Material provided:
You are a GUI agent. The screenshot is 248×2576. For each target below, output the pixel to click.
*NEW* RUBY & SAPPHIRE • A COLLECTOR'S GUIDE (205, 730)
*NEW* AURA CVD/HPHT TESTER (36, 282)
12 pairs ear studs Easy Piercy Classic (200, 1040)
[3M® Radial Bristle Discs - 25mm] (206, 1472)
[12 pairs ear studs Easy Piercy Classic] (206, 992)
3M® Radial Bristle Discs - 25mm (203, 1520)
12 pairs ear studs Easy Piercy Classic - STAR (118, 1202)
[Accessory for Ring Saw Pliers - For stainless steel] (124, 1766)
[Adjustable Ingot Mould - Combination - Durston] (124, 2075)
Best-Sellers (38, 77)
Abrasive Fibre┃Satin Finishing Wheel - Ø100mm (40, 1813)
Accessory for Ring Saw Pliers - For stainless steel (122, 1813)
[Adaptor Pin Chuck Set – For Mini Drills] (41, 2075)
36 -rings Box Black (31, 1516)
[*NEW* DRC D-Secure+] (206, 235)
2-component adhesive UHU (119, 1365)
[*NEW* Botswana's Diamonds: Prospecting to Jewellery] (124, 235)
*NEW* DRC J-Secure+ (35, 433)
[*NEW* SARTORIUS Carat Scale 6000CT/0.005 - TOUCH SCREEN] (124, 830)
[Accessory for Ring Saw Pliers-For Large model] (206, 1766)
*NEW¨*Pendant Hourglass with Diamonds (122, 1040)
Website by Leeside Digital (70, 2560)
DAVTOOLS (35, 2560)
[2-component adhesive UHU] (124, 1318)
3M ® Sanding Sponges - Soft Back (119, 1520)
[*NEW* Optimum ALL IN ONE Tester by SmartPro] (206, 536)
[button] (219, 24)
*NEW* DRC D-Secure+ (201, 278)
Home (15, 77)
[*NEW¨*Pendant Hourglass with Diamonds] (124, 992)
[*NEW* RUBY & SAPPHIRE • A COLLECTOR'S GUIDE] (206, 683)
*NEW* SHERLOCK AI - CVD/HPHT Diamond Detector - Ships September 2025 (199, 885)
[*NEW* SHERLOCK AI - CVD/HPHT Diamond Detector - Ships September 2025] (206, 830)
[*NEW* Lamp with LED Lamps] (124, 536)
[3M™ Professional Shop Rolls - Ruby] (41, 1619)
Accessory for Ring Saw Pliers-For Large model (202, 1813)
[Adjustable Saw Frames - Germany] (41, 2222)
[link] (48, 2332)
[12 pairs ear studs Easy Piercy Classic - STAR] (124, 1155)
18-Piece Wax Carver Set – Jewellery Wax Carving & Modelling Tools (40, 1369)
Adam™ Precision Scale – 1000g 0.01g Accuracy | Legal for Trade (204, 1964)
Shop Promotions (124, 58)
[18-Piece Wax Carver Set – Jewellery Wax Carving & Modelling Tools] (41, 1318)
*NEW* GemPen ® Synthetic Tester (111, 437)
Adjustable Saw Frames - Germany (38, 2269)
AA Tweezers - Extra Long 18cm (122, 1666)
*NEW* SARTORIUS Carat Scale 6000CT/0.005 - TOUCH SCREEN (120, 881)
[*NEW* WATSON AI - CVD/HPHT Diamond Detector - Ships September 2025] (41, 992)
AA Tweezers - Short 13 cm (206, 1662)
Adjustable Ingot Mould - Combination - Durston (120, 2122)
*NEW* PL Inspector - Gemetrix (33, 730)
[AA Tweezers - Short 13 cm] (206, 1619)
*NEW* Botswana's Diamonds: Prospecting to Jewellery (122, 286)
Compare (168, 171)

Requirement: Only lines that hold the string "Radial" belong in the answer, so copy every one of them from the records.

Response to this task:
[3M® Radial Bristle Discs - 25mm] (206, 1472)
3M® Radial Bristle Discs - 25mm (203, 1520)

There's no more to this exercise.